:: Work to be completed ::
Write out all of the records, keeping each one exactly as written.

:: Available data ::
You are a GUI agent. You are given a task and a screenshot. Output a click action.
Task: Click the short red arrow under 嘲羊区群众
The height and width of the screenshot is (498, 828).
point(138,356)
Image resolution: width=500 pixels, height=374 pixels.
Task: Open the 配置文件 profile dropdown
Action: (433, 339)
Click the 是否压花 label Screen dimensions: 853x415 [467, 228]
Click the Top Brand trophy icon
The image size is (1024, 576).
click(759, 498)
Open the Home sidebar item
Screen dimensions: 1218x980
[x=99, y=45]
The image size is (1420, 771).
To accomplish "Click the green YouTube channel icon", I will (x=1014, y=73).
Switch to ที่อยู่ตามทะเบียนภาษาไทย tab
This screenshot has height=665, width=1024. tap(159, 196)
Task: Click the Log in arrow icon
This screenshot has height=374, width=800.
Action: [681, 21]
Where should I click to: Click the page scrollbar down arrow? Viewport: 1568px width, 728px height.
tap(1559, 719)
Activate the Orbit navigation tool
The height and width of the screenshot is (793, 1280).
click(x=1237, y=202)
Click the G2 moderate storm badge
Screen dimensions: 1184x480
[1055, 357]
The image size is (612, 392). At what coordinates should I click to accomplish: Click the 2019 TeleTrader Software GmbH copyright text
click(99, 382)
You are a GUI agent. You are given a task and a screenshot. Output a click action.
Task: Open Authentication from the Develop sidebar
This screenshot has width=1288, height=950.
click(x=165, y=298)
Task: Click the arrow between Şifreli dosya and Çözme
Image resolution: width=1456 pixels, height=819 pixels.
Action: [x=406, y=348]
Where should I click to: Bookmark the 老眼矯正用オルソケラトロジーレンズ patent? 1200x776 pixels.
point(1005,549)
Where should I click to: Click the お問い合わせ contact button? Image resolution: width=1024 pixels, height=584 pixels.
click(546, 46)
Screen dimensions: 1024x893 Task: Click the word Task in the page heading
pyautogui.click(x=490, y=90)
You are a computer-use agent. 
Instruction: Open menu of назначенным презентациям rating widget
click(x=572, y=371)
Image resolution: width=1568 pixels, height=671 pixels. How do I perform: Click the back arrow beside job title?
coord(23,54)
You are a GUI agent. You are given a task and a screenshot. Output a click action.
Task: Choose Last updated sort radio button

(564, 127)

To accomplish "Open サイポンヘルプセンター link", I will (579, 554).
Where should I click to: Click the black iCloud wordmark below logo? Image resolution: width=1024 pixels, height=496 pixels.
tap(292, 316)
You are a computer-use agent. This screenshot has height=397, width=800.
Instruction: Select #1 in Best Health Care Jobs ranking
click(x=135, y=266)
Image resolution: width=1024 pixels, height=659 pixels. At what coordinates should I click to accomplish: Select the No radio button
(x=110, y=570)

:: Solution to the exercise ::
You are a GUI agent. You are given a task and a screenshot. Output a click action.
Task: Click the short red arrow under 嘲羊区群众
The height and width of the screenshot is (498, 828).
point(138,356)
Image resolution: width=500 pixels, height=374 pixels.
Task: Open the 配置文件 profile dropdown
Action: (433, 339)
Click the 是否压花 label Screen dimensions: 853x415 [467, 228]
Click the Top Brand trophy icon
The image size is (1024, 576).
click(759, 498)
Open the Home sidebar item
Screen dimensions: 1218x980
[x=99, y=45]
The image size is (1420, 771).
To accomplish "Click the green YouTube channel icon", I will (x=1014, y=73).
Switch to ที่อยู่ตามทะเบียนภาษาไทย tab
This screenshot has height=665, width=1024. tap(159, 196)
Task: Click the Log in arrow icon
This screenshot has height=374, width=800.
Action: [681, 21]
Where should I click to: Click the page scrollbar down arrow? Viewport: 1568px width, 728px height.
tap(1559, 719)
Activate the Orbit navigation tool
The height and width of the screenshot is (793, 1280).
click(x=1237, y=202)
Click the G2 moderate storm badge
Screen dimensions: 1184x480
[1055, 357]
The image size is (612, 392). At what coordinates should I click to accomplish: Click the 2019 TeleTrader Software GmbH copyright text
click(99, 382)
You are a GUI agent. You are given a task and a screenshot. Output a click action.
Task: Open Authentication from the Develop sidebar
This screenshot has width=1288, height=950.
click(x=165, y=298)
Task: Click the arrow between Şifreli dosya and Çözme
Image resolution: width=1456 pixels, height=819 pixels.
Action: [x=406, y=348]
Where should I click to: Bookmark the 老眼矯正用オルソケラトロジーレンズ patent? 1200x776 pixels.
point(1005,549)
Where should I click to: Click the お問い合わせ contact button? Image resolution: width=1024 pixels, height=584 pixels.
click(546, 46)
Screen dimensions: 1024x893 Task: Click the word Task in the page heading
pyautogui.click(x=490, y=90)
You are a computer-use agent. 
Instruction: Open menu of назначенным презентациям rating widget
click(x=572, y=371)
Image resolution: width=1568 pixels, height=671 pixels. How do I perform: Click the back arrow beside job title?
coord(23,54)
You are a GUI agent. You are given a task and a screenshot. Output a click action.
Task: Choose Last updated sort radio button

(564, 127)

To accomplish "Open サイポンヘルプセンター link", I will (579, 554).
Where should I click to: Click the black iCloud wordmark below logo? Image resolution: width=1024 pixels, height=496 pixels.
tap(292, 316)
You are a computer-use agent. This screenshot has height=397, width=800.
Instruction: Select #1 in Best Health Care Jobs ranking
click(x=135, y=266)
Image resolution: width=1024 pixels, height=659 pixels. At what coordinates should I click to accomplish: Select the No radio button
(x=110, y=570)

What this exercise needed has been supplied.